(JOB): Convert the data from the line holding "Office (70, 332)" through the line holding "Tel: +371 24112117 (145, 542)", both included, into a JSON list of strings, one per line, skipping any blank lines. Omit the pictures.

****************************************

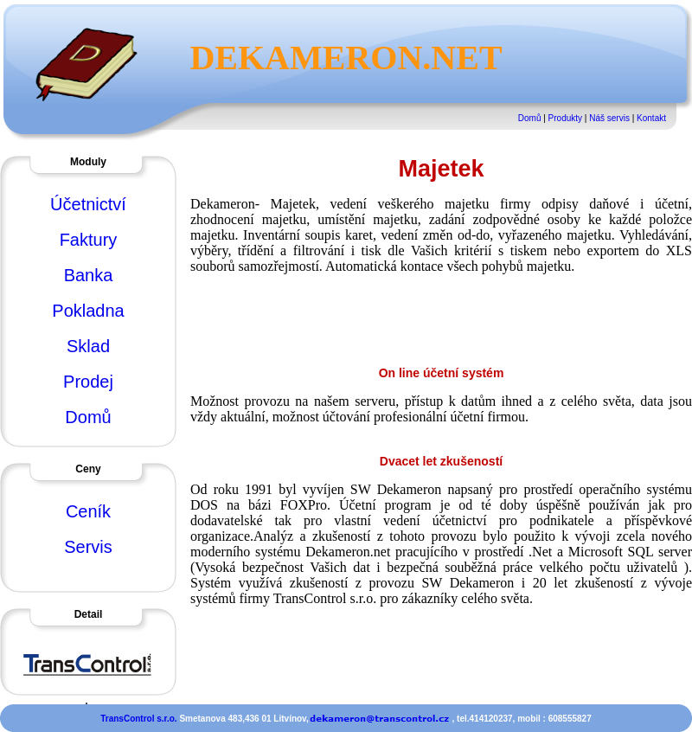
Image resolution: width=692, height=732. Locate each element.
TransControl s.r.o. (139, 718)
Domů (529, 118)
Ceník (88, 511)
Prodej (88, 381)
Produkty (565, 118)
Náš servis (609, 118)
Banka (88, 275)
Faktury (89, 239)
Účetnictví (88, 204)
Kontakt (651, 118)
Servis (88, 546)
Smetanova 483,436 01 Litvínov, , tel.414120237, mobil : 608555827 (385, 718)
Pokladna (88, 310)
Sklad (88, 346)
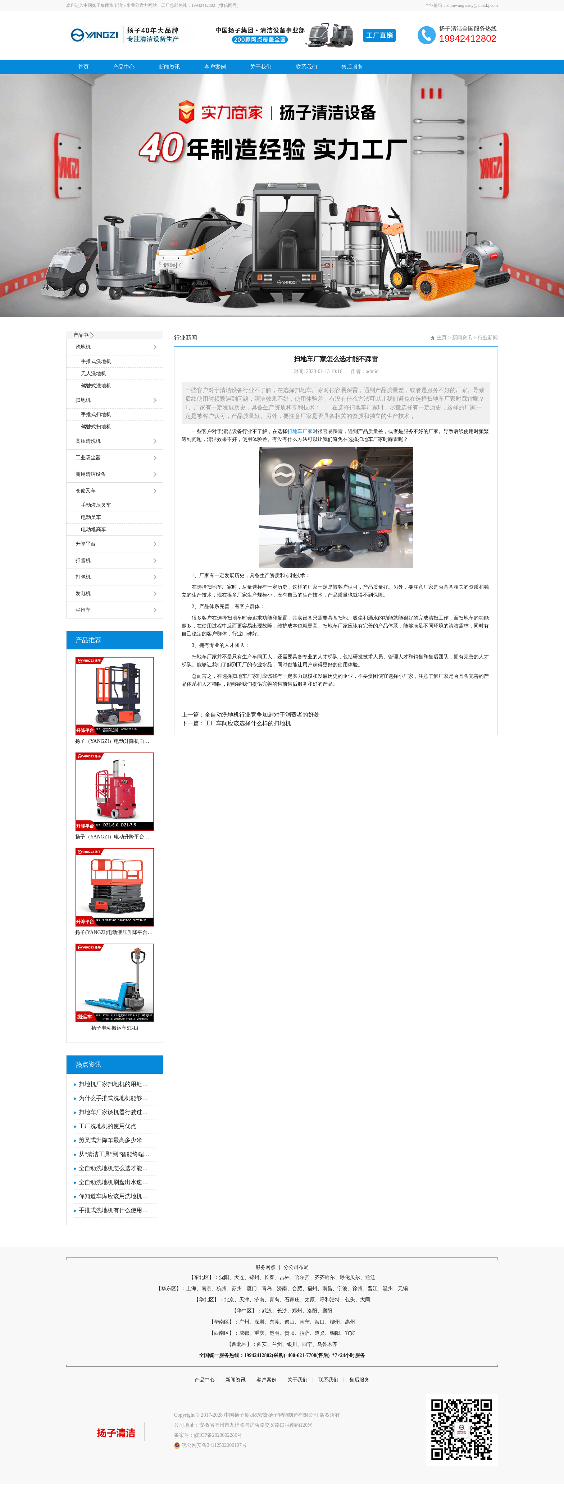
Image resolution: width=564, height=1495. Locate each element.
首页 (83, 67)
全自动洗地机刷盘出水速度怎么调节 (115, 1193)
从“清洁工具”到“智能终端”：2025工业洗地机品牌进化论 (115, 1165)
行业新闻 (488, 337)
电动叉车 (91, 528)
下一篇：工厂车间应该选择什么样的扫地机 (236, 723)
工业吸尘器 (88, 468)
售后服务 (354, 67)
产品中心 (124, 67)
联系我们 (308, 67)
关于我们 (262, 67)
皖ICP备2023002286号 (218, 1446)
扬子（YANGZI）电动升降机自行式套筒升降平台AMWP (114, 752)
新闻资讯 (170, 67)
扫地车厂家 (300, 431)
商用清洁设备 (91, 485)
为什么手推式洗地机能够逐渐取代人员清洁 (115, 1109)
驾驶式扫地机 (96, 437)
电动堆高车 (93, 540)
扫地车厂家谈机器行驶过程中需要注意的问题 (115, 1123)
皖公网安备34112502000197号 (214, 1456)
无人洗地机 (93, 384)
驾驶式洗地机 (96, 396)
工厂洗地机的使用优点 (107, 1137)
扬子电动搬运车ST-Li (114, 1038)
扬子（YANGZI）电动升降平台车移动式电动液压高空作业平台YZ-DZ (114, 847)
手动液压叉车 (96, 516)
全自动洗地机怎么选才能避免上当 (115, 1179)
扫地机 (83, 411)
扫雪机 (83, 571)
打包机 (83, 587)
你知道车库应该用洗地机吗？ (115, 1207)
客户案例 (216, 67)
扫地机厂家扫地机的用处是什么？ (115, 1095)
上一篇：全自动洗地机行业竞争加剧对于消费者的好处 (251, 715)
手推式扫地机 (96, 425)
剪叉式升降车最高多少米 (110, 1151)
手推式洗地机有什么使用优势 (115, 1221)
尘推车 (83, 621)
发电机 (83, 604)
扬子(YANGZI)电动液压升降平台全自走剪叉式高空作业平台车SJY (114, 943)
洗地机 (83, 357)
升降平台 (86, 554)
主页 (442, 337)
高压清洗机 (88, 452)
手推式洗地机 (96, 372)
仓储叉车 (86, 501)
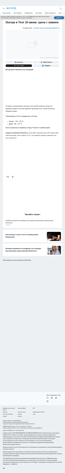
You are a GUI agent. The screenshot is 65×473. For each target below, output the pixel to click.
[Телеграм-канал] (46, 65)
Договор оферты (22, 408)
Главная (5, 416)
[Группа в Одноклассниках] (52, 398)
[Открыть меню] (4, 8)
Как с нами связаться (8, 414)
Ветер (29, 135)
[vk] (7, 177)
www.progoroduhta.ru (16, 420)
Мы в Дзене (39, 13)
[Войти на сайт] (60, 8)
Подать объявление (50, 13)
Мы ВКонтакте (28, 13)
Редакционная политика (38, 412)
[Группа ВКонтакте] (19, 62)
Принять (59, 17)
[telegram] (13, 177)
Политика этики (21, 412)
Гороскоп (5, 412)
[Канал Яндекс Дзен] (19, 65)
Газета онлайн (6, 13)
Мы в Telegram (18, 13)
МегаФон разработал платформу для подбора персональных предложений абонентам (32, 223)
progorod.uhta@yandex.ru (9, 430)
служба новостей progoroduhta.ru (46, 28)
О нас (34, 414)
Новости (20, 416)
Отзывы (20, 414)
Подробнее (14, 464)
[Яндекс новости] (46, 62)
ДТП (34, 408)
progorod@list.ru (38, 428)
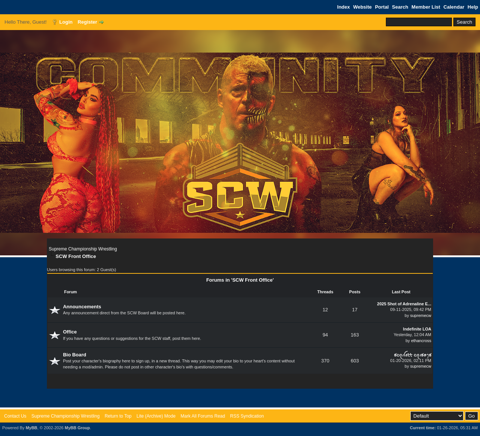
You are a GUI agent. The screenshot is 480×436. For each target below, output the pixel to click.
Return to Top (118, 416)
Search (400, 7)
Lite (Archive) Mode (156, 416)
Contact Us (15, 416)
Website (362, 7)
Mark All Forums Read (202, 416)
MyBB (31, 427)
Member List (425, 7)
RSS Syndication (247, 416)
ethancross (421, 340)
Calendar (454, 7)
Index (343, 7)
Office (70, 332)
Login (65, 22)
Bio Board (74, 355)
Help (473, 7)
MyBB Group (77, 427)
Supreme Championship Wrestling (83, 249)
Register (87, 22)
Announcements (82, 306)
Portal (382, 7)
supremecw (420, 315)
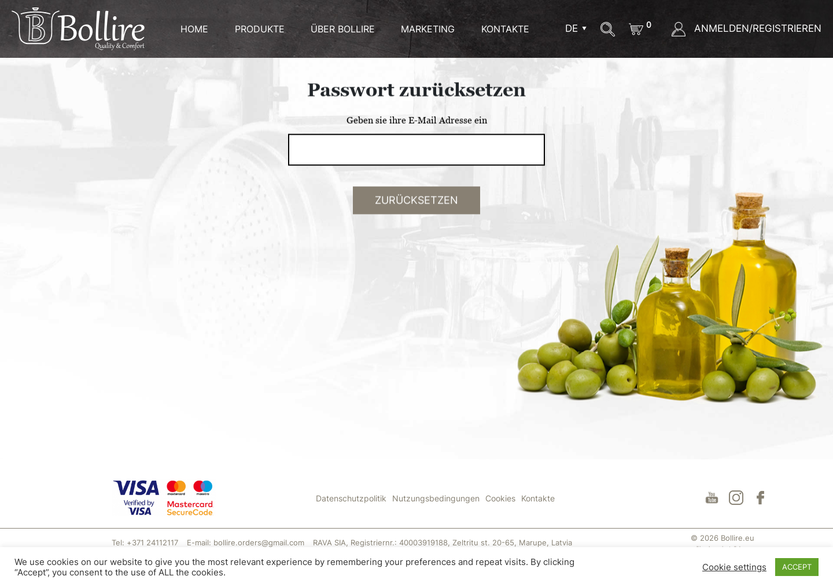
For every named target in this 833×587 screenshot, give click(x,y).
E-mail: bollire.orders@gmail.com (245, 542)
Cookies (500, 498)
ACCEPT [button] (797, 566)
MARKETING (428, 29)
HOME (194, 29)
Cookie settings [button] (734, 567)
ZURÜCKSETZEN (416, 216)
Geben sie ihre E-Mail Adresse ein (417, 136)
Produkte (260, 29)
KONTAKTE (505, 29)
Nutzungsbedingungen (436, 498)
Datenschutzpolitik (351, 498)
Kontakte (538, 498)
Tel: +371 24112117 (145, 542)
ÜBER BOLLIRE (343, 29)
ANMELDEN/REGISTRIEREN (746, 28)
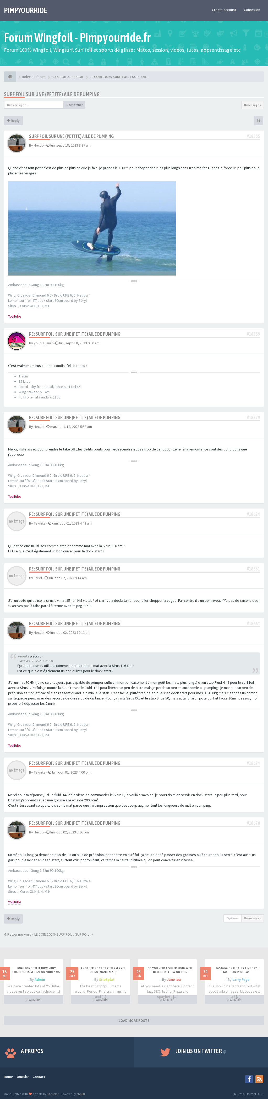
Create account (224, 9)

****************************************

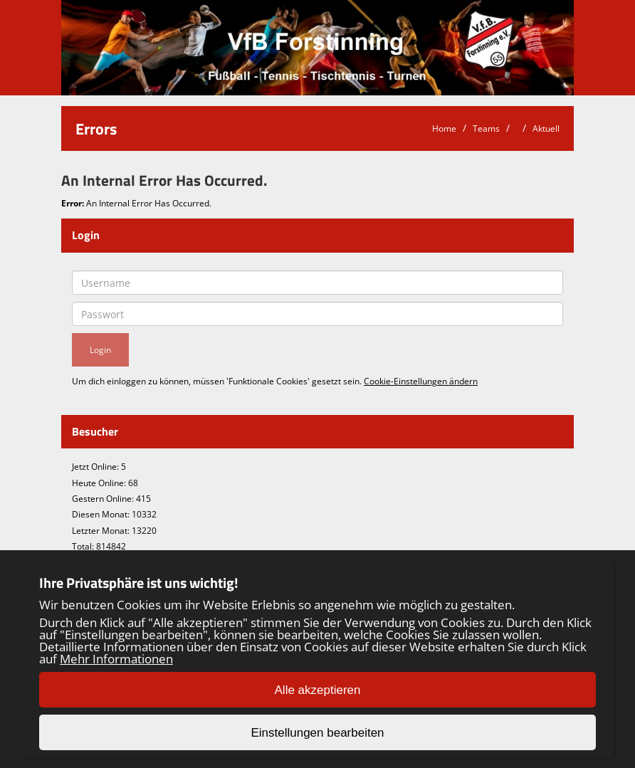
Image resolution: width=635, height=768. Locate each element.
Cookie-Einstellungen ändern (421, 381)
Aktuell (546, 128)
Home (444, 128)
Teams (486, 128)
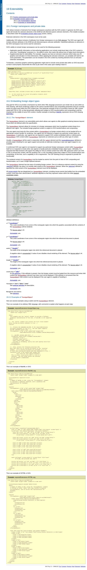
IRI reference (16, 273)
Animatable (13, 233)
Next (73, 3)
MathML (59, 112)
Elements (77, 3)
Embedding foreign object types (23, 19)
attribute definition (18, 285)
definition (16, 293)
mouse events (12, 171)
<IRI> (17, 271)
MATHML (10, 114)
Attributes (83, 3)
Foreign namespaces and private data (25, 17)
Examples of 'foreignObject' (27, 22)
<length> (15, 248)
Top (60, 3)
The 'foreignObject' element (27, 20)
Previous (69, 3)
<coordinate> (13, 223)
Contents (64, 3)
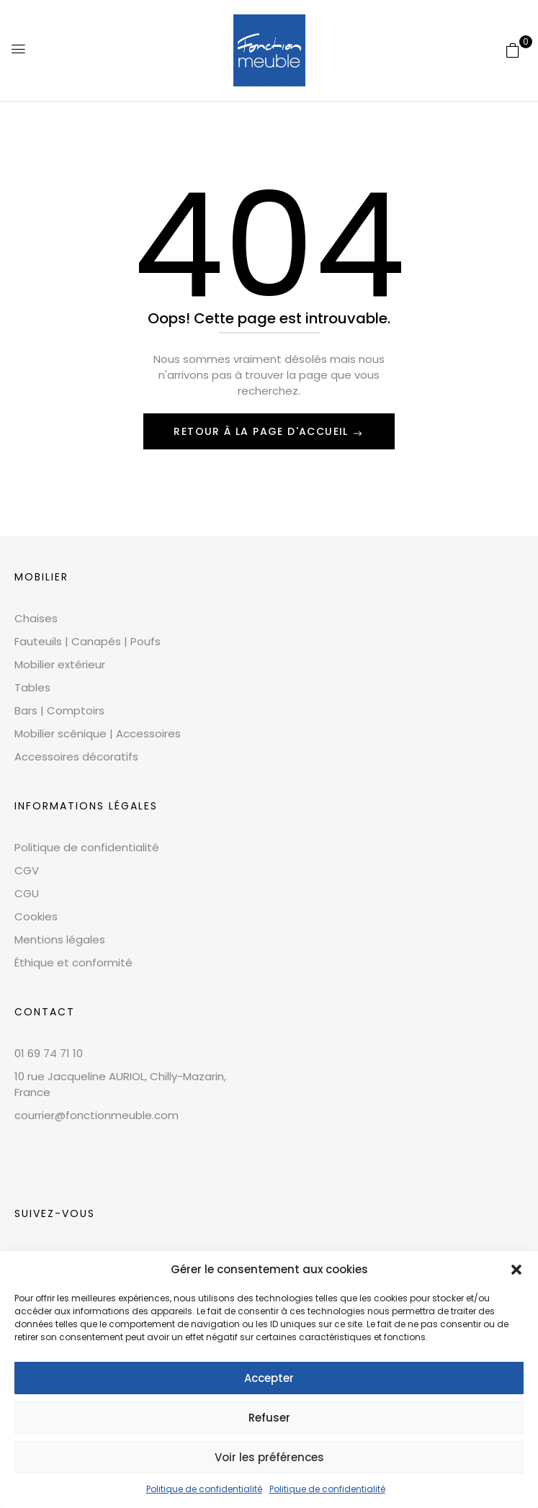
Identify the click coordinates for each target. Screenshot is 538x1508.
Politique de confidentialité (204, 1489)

****************************************

(PROBLEM SOLUTION):
[
  "Office (70, 332)",
  "Login (65, 22)",
  "Bio Board (74, 355)",
  "Help (473, 7)",
  "MyBB Group (77, 427)",
  "Supreme Championship Wrestling (83, 249)",
  "Register (87, 22)",
  "Announcements (82, 306)",
  "Portal (382, 7)",
  "supremecw (420, 315)",
  "For every named target in this 833×587 screenshot, give click(x,y).",
  "E-mail: bollire.orders@gmail.com (245, 542)",
  "Cookies (500, 498)",
  "ACCEPT [button] (797, 566)",
  "MARKETING (428, 29)",
  "HOME (194, 29)",
  "Cookie settings [button] (734, 567)",
  "ZURÜCKSETZEN (416, 216)",
  "Geben sie ihre E-Mail Adresse ein (417, 136)",
  "Produkte (260, 29)",
  "KONTAKTE (505, 29)",
  "Nutzungsbedingungen (436, 498)",
  "Datenschutzpolitik (351, 498)",
  "Kontakte (538, 498)",
  "Tel: +371 24112117 (145, 542)"
]